- [Passage for review]:
☆ ☆ ☆ ☆

Anyway, getting back to the topic, I think that there is a relationship here that I didn’t quite see before:The cycle is self-fueling: the deeper our relationship with God, the more we understand his character and realize the amount of reverence and respect that is due him, which causes us to fear him more, which brings about wisdom in us. Godly character is a natural product of this cycle. Can we ask for God’s help anywhere in this process? Yes, we can, but I think we need to know what to ask for in order to see substantial change in our lives. James gives us a clue as to what to ask for in the cycle:

If any of you lacks wisdom, he should ask God, who gives generously to all without finding fault, and it will be given to him.
James 1:5 (NIV)

Notice that James assures us that God will give us wisdom if we ask for it. He assures us! That means, if we ask God for wisdom—believing that he will do as he promised—then we will get wisdom! Wisdom then fuels the cycle, drawing us into a deeper relationship with God, resulting in us developing a more godly character. There is a process involved in developing character! God will help us, yes, but we have to persevere through the cycle to see the results.
God has given us the ability to choose for ourselves what to pursue—how wonderful if we were to choose to pursue a relationship with him! God is listening and waiting for us to acknowledge him. If he is so powerful, then why does he have to wait? Couldn’t he just force everyone to bow before him and worship him? Yes, he could… but he won’t force us to worship him because he wants us to seek a relationship with him. Building a meaningful relationship is not a one-sided endeavor! However, if we do choose to seek after him, he will grant us wisdom to find him! He yearns for our companionship, yet he patiently waits. How amazing is the compassion of our God.

☆ ☆ ☆ ☆

[Recorded data]

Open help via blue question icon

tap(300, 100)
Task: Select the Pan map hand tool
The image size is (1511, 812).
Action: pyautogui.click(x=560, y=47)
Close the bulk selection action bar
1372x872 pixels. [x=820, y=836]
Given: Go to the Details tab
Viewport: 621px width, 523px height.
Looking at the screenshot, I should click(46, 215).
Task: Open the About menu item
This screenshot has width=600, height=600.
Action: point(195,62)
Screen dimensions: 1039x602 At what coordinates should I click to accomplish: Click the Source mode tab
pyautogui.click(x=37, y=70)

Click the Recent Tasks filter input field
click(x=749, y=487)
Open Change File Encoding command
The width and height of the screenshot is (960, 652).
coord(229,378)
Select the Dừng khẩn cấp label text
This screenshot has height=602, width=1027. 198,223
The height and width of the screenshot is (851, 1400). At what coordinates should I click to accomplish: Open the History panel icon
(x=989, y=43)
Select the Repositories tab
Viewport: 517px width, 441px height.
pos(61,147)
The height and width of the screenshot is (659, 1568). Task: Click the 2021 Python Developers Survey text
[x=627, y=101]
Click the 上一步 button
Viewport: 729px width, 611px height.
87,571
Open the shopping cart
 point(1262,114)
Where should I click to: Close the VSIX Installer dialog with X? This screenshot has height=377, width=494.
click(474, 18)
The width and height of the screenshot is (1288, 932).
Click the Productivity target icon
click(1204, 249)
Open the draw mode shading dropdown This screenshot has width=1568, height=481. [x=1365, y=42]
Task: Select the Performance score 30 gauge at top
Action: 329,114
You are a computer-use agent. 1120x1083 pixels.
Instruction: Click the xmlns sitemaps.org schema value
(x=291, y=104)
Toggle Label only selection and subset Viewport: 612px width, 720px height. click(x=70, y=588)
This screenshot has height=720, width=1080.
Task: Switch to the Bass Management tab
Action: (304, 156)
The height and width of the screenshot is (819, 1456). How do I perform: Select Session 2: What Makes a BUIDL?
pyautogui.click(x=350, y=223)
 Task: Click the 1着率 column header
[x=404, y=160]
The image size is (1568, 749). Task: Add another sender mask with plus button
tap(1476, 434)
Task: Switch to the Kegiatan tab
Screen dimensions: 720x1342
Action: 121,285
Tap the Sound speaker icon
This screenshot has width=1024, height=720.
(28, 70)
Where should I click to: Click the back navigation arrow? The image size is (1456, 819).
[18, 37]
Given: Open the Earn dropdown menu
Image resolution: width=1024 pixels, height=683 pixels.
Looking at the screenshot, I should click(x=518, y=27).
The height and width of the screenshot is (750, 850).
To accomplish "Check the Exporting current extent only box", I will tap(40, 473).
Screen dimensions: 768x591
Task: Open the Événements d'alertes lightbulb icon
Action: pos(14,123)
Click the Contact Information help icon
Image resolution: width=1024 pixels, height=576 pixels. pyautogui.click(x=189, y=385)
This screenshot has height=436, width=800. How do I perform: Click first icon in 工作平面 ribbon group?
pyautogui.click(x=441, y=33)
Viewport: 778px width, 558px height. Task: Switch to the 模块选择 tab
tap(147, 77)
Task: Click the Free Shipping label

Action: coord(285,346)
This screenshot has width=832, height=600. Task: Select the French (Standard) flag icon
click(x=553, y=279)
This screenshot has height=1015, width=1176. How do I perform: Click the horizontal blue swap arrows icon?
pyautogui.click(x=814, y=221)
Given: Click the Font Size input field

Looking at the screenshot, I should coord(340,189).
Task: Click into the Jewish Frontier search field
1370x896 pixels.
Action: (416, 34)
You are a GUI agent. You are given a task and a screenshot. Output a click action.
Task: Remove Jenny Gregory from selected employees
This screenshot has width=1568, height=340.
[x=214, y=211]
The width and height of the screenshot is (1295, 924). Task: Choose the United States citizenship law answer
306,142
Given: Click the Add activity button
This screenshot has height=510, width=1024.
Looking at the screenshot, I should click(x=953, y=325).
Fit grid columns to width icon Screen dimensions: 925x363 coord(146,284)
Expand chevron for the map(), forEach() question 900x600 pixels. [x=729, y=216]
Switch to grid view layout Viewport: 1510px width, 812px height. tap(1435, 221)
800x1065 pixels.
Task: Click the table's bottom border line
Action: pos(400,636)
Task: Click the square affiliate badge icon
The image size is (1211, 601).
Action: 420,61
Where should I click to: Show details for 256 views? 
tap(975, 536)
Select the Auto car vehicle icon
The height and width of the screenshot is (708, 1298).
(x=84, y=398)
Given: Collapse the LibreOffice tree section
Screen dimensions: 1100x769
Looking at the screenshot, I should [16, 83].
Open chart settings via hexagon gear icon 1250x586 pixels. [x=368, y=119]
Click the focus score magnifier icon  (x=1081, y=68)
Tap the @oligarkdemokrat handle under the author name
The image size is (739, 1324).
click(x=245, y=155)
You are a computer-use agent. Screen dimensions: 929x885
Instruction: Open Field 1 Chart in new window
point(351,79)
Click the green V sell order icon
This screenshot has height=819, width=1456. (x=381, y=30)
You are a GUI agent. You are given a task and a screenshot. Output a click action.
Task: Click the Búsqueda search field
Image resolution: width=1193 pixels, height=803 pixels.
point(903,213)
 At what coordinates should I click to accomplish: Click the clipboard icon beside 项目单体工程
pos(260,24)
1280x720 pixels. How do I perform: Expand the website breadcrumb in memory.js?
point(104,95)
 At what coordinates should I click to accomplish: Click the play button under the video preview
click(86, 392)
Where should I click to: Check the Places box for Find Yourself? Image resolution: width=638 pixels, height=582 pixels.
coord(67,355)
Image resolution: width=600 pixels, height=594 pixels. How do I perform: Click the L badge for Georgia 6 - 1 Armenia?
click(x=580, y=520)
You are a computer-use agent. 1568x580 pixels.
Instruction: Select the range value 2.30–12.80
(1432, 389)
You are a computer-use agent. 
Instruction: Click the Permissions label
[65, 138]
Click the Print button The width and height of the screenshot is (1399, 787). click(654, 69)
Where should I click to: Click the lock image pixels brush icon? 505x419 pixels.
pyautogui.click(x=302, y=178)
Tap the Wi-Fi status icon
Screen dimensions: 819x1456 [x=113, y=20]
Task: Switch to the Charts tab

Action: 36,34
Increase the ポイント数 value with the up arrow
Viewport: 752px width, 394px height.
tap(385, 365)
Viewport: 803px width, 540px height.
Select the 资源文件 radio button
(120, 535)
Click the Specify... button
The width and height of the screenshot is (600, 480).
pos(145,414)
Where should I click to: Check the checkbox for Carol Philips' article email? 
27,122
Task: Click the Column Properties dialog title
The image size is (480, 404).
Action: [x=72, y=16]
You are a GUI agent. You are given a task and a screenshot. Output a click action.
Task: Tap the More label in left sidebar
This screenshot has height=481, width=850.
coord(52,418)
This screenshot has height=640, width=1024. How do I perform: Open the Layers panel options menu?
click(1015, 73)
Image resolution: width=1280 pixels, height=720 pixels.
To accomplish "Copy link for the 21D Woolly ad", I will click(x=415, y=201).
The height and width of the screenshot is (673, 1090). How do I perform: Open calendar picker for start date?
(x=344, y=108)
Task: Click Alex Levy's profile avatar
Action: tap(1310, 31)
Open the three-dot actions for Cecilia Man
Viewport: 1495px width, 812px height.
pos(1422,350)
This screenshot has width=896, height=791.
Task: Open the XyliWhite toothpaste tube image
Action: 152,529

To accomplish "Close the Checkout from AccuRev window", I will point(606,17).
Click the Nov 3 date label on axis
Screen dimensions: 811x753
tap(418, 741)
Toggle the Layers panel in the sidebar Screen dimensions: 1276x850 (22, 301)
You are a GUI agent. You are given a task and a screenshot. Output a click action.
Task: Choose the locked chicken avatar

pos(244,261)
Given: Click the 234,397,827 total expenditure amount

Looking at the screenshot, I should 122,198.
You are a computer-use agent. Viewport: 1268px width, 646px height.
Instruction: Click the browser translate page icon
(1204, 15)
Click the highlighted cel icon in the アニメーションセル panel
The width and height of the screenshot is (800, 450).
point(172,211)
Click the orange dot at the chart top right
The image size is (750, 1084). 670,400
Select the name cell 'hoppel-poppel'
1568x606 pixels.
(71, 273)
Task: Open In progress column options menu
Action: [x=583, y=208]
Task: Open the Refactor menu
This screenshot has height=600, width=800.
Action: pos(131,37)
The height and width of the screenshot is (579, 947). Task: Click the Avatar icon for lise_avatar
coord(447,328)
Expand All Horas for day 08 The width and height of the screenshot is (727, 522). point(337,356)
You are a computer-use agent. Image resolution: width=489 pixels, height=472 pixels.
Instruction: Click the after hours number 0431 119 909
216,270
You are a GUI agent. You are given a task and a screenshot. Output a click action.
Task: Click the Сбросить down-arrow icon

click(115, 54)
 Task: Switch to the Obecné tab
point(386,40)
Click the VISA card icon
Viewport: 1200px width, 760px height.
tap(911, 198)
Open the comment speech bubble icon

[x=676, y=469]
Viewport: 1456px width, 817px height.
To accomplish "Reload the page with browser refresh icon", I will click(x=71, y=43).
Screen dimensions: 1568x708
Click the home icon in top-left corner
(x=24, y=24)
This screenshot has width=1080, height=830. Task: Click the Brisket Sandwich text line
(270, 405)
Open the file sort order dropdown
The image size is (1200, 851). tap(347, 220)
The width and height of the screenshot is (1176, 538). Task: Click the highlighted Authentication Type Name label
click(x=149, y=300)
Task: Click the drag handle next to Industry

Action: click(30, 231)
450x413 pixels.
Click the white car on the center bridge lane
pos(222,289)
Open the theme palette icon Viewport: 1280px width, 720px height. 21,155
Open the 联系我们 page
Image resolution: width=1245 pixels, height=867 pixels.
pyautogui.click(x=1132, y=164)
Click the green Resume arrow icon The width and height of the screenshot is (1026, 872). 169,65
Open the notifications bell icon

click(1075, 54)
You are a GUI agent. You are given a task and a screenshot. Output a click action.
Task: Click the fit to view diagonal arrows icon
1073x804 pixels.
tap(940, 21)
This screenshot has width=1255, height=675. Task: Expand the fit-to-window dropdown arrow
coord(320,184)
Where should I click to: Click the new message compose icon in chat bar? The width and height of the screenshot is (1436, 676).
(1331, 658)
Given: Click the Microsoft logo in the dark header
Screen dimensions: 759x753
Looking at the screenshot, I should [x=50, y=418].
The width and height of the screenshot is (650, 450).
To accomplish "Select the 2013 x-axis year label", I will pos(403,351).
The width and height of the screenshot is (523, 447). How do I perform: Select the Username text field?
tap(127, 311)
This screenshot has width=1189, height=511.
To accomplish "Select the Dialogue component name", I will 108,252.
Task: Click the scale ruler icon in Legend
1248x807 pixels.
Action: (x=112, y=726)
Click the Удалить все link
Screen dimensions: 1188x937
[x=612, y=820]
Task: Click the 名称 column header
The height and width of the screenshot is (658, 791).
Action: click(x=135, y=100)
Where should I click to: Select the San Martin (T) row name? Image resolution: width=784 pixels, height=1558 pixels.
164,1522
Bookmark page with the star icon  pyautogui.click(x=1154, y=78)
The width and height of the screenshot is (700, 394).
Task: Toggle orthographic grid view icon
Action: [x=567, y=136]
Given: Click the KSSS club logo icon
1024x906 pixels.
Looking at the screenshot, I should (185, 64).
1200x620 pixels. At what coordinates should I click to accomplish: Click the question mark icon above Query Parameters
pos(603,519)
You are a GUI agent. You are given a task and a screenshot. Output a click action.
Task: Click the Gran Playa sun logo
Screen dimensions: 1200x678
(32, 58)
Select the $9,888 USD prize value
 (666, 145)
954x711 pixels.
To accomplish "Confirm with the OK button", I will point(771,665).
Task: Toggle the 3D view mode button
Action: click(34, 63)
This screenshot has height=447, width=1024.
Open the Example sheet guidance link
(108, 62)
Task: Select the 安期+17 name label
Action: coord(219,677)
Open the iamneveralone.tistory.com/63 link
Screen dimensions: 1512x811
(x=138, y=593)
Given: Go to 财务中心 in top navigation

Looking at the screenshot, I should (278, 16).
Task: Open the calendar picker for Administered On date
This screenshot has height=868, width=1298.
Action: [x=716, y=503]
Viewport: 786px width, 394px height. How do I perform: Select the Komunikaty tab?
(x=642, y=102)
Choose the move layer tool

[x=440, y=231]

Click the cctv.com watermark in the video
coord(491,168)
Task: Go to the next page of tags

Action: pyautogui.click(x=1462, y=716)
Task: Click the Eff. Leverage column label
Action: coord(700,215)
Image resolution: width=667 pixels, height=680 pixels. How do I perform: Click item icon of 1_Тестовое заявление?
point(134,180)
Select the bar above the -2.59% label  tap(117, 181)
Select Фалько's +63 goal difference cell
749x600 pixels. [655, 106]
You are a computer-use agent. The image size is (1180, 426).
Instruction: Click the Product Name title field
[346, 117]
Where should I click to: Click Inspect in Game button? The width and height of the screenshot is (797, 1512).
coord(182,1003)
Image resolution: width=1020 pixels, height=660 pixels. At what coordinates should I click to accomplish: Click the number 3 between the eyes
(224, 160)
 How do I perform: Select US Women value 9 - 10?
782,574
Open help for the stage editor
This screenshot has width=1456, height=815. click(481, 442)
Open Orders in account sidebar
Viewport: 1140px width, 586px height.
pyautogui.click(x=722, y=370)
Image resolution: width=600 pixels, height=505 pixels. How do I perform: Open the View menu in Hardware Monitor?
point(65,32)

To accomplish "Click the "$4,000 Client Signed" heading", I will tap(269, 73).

☆ ☆ ☆ ☆

- [Required actions]:
(a) In the passage on wisdom and godly character, what does the quoted verse from James say a person who lacks wisdom should do?
(b) Resume the passage on wisdom and godly character from the point where it stops.

- [Outputs in order]:
(a) He should ask God, who gives generously to all without finding fault.

(b)
In conclusion, I will note that we can make one final adjustment to the cycle leading to godly character:

God is the source of our wisdom. If we ask it of him, he will graciously give it to us. Once we attain wisdom, we will have a desire to deepen our relationship with God, which will in turn cause us to recognize his vast majesty. Our reverent fear of the Creator of All in turn seeds wisdom. Our character will develop in the process. Thus, if we want to develop a godly character (for example, if we want to become more patient), then we must do three things:
(1) we must ask God to grant us wisdom,
(2) we must seek to develop our relationship with God, and
(3) we must give God the respect he deserves.
I believe that this is the way in which God intended for us to develop character. The closer we are to God, the more we will reflect his nature. This is the lesson I have learned through this study.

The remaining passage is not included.